DESCRIPTION OF EMBODIMENTS
[0085] The present disclosure provides a novel well configurations
and method for SW-SAGD.
[0086] This novel modification to the conventional single-well SAGD
(SW-SAGD) process varies the location and number of steam injection
points during the production phase, and the same points can be used
in preheat or cyclic preheat.
[0087] The conventional SW-SAGD process grows a steam chamber and
drains oil by gravity by utilizing one single horizontal well with
steam injected only at the toe and liquid produced through the rest
of the well. SW-SAGD has potential to unlock vast thin-zone (5-20 m
pay) oil sand resources where SAGD using well pairs is economically
and technically challenging.
[0088] However, the conventional SW-SAGD normally suffers from slow
steam chamber growth and low oil production rate as the steam
chamber can only grow from toe gradually towards the heel. This
appears to be very ineffective, and seriously limits the usefulness
of SW-SAGD.
[0089] In this invention, we propose an improved SW-SAGD process
with one or more steam injection points between the toe and heel
end. For example, a center steam injection point can be used, or
multiple steam injection points spaced for equal steam chamber
development can be used to significantly accelerate steam chamber
growth and oil recovery. The superior recovery performance of the
proposed configuration and methods is confirmed by our simulation
results.
[0090] It is surprising that this elegant solution to the low
production level issue with SW-SAGD has never been proposed before.
However, one reason is that most SAGD simulations are either run as
2D cross-sections, or as 3D models with relatively large gridding
in the wellbore direction (typically 25-100 m), both of which will
either eliminate the "end effect" (in the case of 2D simulations),
or seriously under-estimate it (in the case of large-block 3D
simulations). Thus, given the tools typically available to the
petroleum engineer, even if the idea was attempted, traditional
models would not show any benefit.
Conventional SW-SAGD
[0091] The conventional SW-SAGD utilizes one single horizontal well
to inject steam into reservoir through toe and produce liquid (oil
and water) through mid and heel of the well, as schematically shown
in FIGS. 2A and B. A steam chamber is expected to form and grow
from the toe of the well. Similar to the SAGD process, the oil
outside of the steam chamber is heated up with the latent heat of
steam, becomes mobile, and drains with steam condensate under
gravity towards the production portion of the well. With continuous
steam injection through toe and liquid production through the rest
of the well, the steam chamber expands gradually towards to the
heel to extract oil.
[0092] Due to the unique arrangement of injection and production,
the SW-SAGD can also benefit from pressure drive in addition to
gravity drainage as the recovery mechanisms. Also, compared with
its counterpart, the traditional dual well or "DW-SAGD"

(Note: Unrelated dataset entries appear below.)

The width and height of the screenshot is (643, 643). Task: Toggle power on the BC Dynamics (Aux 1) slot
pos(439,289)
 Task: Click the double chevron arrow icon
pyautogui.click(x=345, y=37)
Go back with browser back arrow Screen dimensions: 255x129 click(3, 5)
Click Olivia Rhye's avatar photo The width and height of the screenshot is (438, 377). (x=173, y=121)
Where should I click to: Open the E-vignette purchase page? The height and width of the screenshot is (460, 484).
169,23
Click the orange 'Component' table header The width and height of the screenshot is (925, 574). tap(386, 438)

configuration, SW-SAGD requires only one well, thereby saving
almost half of well cost. SW-SAGD becomes particularly attractive
for thin-zone applications where placing two horizontal wells with
the typical 4-10 m vertical separation required in the SAGD is
technically and economically challenging.

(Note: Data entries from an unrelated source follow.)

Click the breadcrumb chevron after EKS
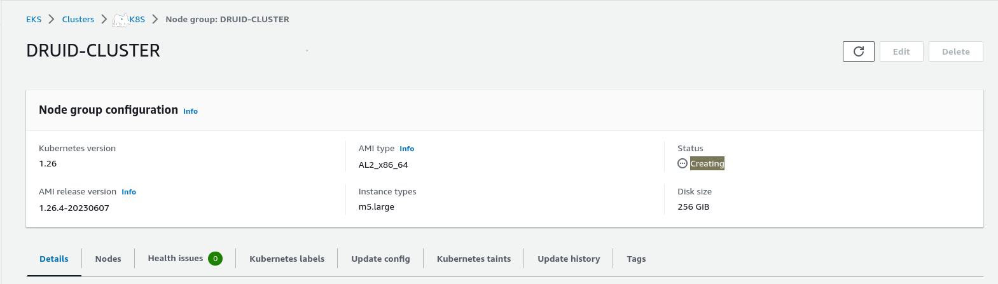The width and height of the screenshot is (998, 284). pyautogui.click(x=52, y=19)
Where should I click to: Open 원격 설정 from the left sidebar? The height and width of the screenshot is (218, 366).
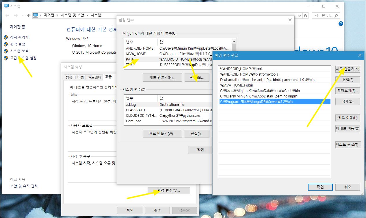[18, 44]
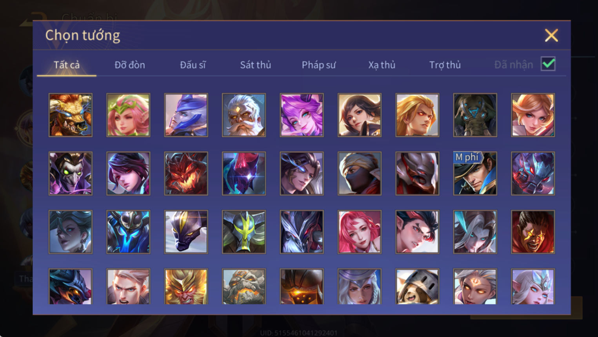The height and width of the screenshot is (337, 598).
Task: Choose the golden monkey king hero
Action: pyautogui.click(x=186, y=286)
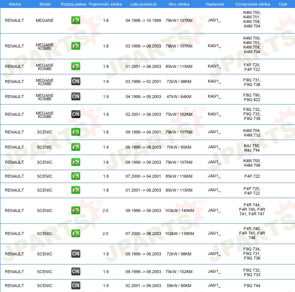
Task: Click the Lata produkcji column header
Action: coord(143,4)
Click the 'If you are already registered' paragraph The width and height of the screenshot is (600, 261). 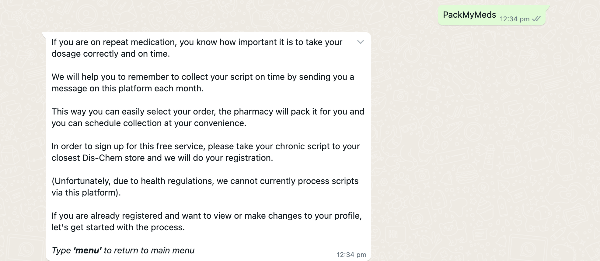point(206,221)
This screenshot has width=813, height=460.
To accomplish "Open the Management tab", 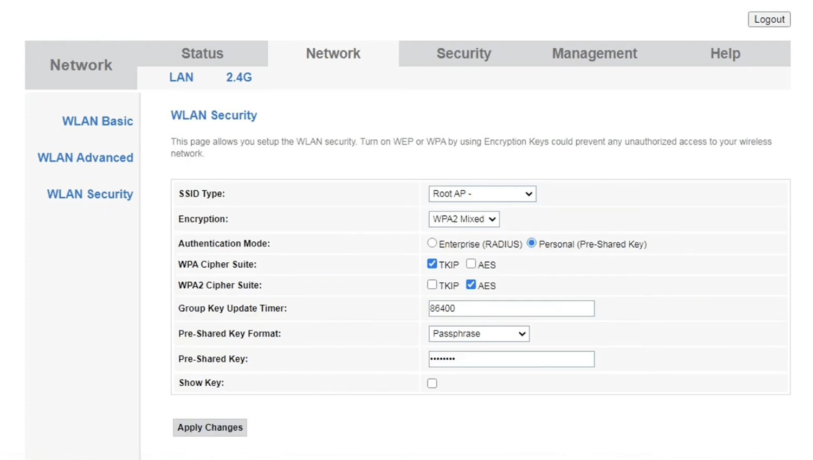I will click(x=594, y=54).
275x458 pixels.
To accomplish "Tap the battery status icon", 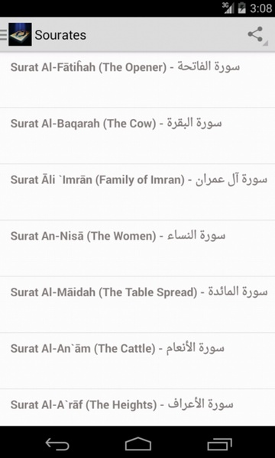I will point(242,8).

[0093] SW-SAGD, however, exhibits several disadvantages leading to
slow steam chamber growth and low oil rate. First of all, SW-SAGD
is not efficient in developing the steam chamber. The steam chamber
growth depends largely upon the thermal conduction to transfer
steam latent heat into cold reservoir and oil drainage under
gravity along the chamber interface. Due to the arrangement of
injection and production points in the conventional SW-SAGD, the
steam chamber can grow only direction towards the heel. In other
words, only one half of the surface area surrounding the steam
chamber is available for heating and draining oil. Secondly, a
large portion of the horizontal well length perforated for
production does not actually contribute to oil production until the
steam chamber expands over the whole length. This is particularly
true during the early stage where only a small portion of the well
close to the toe collects oil.
CPSW-SAGD
[0094] To overcome the aforementioned issues associated with the
conventional SW-SAGD, we propose steam injection in between the
heel and toe to improve the recovery performance at about the
center of the well. By "center" herein, we refer to roughly the
center of the longitudinal portion of the well, and do not consider
the vertical portion. By doing this, the steam chamber can grow in
both directions from roughly the middle. The essential idea is to
allow full development of steam chamber from both sides and
increase the effective production well length earlier in the
process.
[0095] FIG. 3 shows schematically a simple, but effective (as
demonstrated later by simulation) process modified from the
conventional SW-SAGD, in which the steam injection point is placed
in the middle of the horizontal well. The toe and heel sections of
the horizontal well, isolated from the steam injection portion by
thermal packers (indicated by the boxes with the X therein) within
the wellbore, are perforated and serve as producer to collect
heated oil and condensed water.
[0096] As illustrated in FIG. 3, the steam chamber can now grow
from both sides, with the effective thermal and drainage interfaces
virtually doubled. Consequently, the effective production well
length is doubled, resulting in a significant uplift in oil
production rate.
MPSW-SAGD
[0097] To further improve the performance SW-SAGD, multiple steam
injection points can be introduced into the wellbore to initiate
and grow a serial of steam chambers simultaneously. FIG. 4 gives an
example with two injection points, one at 1/4 well length from the
heel and the other 3/4 well length from the heel. The SW-SAGD with
multiple steam injection points can significantly accelerate the
oil recovery by engaging more well length into effective
production. With two injection points as placed in FIG. 4, the dual
steam chambers will each grow in both directions, and meet in
roughly the middle of the well.
[0098] The number of the steam injection points and intervals
between them normally need to be determined and optimized based on
the reservoir properties and economics. It is worth pointing out
that implementing multiple steam injection points within a single
wellbore adds complexity to the wellbore design and consequently
well cost, necessitating the providing of multiple injections
points and additional packers. Nevertheless, the proposed invention
presents a considerable potential for improving SW-SAGD
applications to thin-zone bitumen reservoirs.
Steam Chamber Simulations
[0099] To evaluate the performance of the proposed modification to
the conventional SW-SAGD, numerical simulation with a 3D
homogeneous model was conducted using Computer Modeling Group.RTM.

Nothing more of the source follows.